### Ce qu'il faut faire
Poursuivez, à partir de sa dernière phrase, le texte ci-dessous sur l'impact de l'intelligence artificielle dans la relation médecin-patient.

### Texte fourni
+ + + + + + +

Quel est l’impact de l’intelligence artificielle (IA) sur la relation médecin-patient ? Tel est le sujet d’un rapport publié ce 7 juin par le Conseil de l’Europe. Réalisé à la demande du Comité directeur pour les droits de l’Homme dans les domaines de la biomédecine et de la santé (CDBIO), le document rappelle que « la mise en œuvre de l’IA dans le domaine des soins cliniques n’en est encore qu’à ses balbutiements. Une efficacité clinique n’a été établie que pour relativement peu de systèmes par rapport aux nombreuses activités de recherche menées sur les applications de l’IA en médecine ».

+ + + + + + +

### Données

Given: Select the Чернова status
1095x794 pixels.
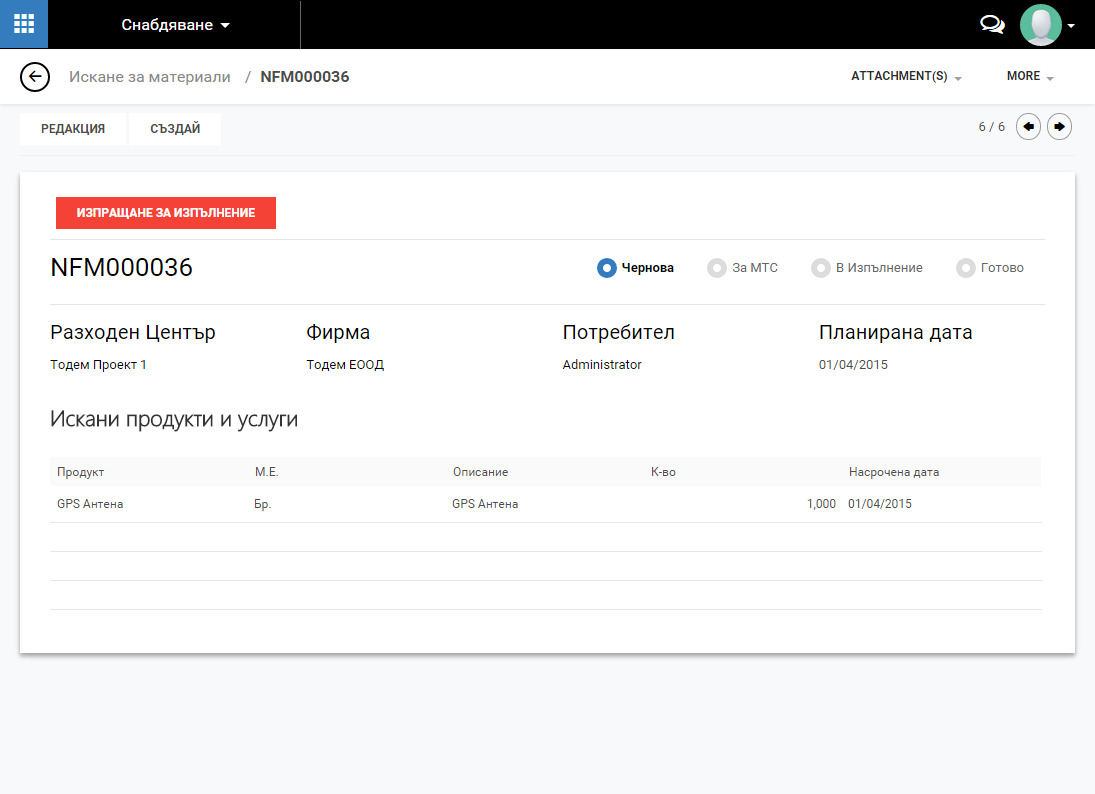Looking at the screenshot, I should click(635, 268).
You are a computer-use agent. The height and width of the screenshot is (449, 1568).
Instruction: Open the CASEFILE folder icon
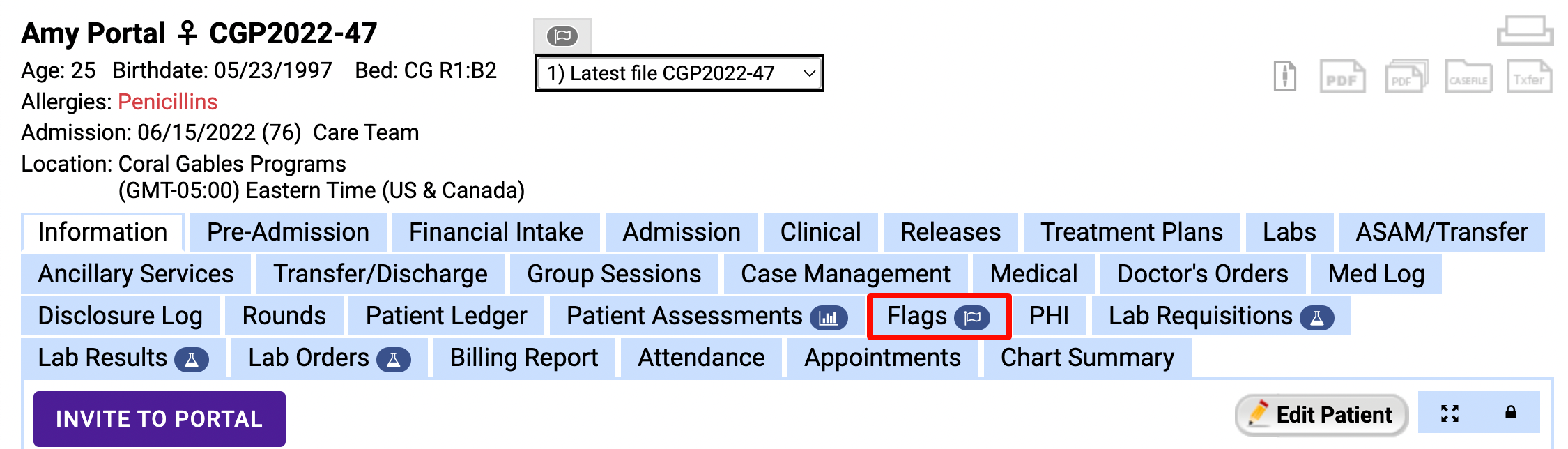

+ + + + + + +

### Réponse
Six thèmes de vigilance
Le rapport identifie six thèmes pour lesquels l’intelligence artificielle pourrait avoir un impact sur la relation médecin-patient : « inégalité dans l’accès à des soins de santé de qualité ; transparence vis-à-vis des professionnels de la santé et des patients ; risque de biais social dans les systèmes d’IA ; dilution de la prise en compte du bien-être du patient ; risques de biais d’automatisation, de perte de compétences et de déplacement de la responsabilité ; conséquences sur le droit à la vie privée ». Les inégalités pourraient résulter d’abord des différences de déploiements entre les États membres mais aussi selon les technologies…
Le Conseil de l’Europe mentionne également les biais des intelligences artificielles, entraînées notamment avec des données d’essais cliniques et d’études sur la santé « biaisés en faveur des hommes blancs, ce qui signifie que les résultats sont moins susceptibles de s'appliquer aux femmes et aux personnes de couleur ». Il avertit : « À en juger par ces divers problèmes de biais social, de discrimination et d’inégalité, les professionnels et les établissements de santé font face à une tâche difficile, à savoir veiller à ce que leur utilisation des systèmes d’IA n’aggrave pas les inégalités existantes et ne crée pas de nouvelles formes de discrimination ».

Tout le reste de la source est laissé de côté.